In February 1904, M. Gardner & Co. moved in. The importing firm dealt in "union linens," among other goods. It was founded in 1879 by Moses Gardner, a Polish immigrant. He had retired in 1899 and only five months after his firm moved into the Church Street building, he died at the age of 85.
When the United States entered World War I a wave of patriotism swept the country. Manufacturers, businesses and banks contributed monetarily to the war effort and urged their employees to donate. Yarn merchants F. J. Hutchinson & Co. was at No. 97 Franklin Street at the time, and when more than 100 percent of its workers contributed to the Liberty Loan drive in the spring of 1918, it was honored with an "Industrial Honor Flag" by the Advisory Trades Committee of the Liberty Loan.
The committee explained "An Honor Flag, with six stars, was awarded to concerns having obtained subscriptions from 60 per cent of their employees, a flag with seven stars was given to those obtaining 70 percent, &c. In cases where a one hundred per cent record was established an Industrial Honor Flag with ten stars was awarded."

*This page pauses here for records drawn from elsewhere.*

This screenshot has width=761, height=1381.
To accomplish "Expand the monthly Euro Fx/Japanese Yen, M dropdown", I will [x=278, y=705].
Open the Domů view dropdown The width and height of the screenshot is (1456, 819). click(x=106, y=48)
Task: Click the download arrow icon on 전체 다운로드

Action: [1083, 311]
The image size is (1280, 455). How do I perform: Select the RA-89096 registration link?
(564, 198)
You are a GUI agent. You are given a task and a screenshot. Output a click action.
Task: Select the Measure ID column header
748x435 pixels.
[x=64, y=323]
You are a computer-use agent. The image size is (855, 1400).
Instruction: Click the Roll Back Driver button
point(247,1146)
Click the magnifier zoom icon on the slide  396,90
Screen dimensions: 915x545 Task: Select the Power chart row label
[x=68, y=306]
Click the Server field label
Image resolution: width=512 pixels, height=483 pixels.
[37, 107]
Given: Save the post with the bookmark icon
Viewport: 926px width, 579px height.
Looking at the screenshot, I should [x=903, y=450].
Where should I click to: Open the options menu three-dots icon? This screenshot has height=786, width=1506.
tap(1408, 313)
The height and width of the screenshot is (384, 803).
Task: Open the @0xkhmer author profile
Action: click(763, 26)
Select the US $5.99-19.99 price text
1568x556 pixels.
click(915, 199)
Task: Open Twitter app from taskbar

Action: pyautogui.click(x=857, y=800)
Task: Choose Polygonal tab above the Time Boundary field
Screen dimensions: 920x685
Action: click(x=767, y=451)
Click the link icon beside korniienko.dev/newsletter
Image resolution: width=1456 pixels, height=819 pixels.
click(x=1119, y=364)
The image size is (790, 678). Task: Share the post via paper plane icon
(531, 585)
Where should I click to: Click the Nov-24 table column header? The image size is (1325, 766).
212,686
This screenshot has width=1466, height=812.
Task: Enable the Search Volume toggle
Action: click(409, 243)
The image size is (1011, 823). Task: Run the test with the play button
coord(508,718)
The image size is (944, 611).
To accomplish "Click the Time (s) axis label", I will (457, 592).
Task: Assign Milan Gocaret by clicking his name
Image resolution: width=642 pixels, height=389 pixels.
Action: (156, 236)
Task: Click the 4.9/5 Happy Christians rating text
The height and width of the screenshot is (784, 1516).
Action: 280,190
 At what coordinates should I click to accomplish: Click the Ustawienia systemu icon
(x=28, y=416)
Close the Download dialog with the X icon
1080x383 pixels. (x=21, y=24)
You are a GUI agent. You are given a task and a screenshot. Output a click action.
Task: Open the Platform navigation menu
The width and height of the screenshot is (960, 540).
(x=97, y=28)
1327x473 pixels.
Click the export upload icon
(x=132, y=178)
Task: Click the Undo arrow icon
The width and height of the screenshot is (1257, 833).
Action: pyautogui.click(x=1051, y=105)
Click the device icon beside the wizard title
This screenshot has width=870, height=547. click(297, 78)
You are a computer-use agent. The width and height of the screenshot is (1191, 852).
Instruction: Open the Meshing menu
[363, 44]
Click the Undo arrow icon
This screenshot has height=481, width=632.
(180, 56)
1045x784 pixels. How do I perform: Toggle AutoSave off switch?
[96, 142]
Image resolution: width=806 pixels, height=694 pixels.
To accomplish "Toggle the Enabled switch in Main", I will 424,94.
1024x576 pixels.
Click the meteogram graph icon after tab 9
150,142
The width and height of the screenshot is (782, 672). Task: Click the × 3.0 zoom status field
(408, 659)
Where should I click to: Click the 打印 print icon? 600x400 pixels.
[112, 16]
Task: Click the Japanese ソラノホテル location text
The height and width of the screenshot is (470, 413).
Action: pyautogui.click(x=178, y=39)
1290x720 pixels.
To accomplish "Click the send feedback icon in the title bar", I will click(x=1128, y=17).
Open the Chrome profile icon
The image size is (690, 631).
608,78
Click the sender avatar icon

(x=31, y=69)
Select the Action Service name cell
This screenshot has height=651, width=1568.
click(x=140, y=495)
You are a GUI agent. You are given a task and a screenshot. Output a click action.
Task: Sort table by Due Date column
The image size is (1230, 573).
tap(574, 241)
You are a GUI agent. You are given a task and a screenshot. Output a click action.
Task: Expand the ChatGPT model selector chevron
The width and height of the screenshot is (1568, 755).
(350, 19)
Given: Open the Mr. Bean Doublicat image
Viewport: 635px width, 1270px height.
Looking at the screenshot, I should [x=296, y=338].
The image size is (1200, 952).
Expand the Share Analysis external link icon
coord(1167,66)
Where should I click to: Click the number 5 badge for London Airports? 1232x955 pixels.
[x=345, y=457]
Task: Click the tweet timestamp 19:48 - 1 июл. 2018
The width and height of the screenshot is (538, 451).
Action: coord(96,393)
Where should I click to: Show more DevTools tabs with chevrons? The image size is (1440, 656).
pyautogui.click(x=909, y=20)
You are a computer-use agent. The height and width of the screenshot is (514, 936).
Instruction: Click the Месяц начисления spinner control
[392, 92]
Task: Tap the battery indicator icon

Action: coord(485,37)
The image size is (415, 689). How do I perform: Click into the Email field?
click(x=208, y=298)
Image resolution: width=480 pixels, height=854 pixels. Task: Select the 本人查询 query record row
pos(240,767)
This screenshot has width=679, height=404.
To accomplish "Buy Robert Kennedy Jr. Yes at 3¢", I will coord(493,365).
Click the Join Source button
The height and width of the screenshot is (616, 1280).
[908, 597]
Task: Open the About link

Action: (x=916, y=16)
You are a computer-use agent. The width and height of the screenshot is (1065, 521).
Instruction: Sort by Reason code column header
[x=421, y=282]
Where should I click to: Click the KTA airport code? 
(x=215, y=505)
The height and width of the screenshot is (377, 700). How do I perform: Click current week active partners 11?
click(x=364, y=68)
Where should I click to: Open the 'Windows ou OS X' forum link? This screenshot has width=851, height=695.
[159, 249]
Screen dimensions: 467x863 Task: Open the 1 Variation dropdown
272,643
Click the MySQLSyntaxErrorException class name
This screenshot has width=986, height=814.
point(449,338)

Around the end of the war, the ground floor of No. 97 Franklin Street became home to the Scandinavian Building and Mutual Loan Association. It remained through 1929, when it moved to No. 302 Broadway. The move may have been prompted by the major upheaval caused by the city's expansion of the subway. On December 3 that year the owners of No. 97, William H. and Thomas M. Claflin, sued the city for $25,000 in damages caused by the subway construction.
Dry goods and apparel firms continued to call No. 97 Franklin Street home through the Depression years, including Deering, Milliken & Co., and Cohn, Hall, Marx & Co.
The Tribeca renaissance arrived at No. 97 in the third quarter of the 20th century. By 1976 off-off Broadway Tostos Theater was in the building. Derlo Wilson's play, Now She Dances! described by The New York Times as "dealing with homosexuality, based on Oscar Wilde's 'Salome'" opened in May that year.
By 1979 the Process Studio Theater was in the building. It presented A Pair By Guare, "an evening of one act plays by John Guare in May that year; and The Basement theater was below ground in 1982. That year the upper portion of the building had been converted to apartments, just one per floor. The Process Studio Theater was operating here at the time. By 1998 Up & Co. art gallery had moved in.
Today the ground floor is occupied by the James Perse clothing store.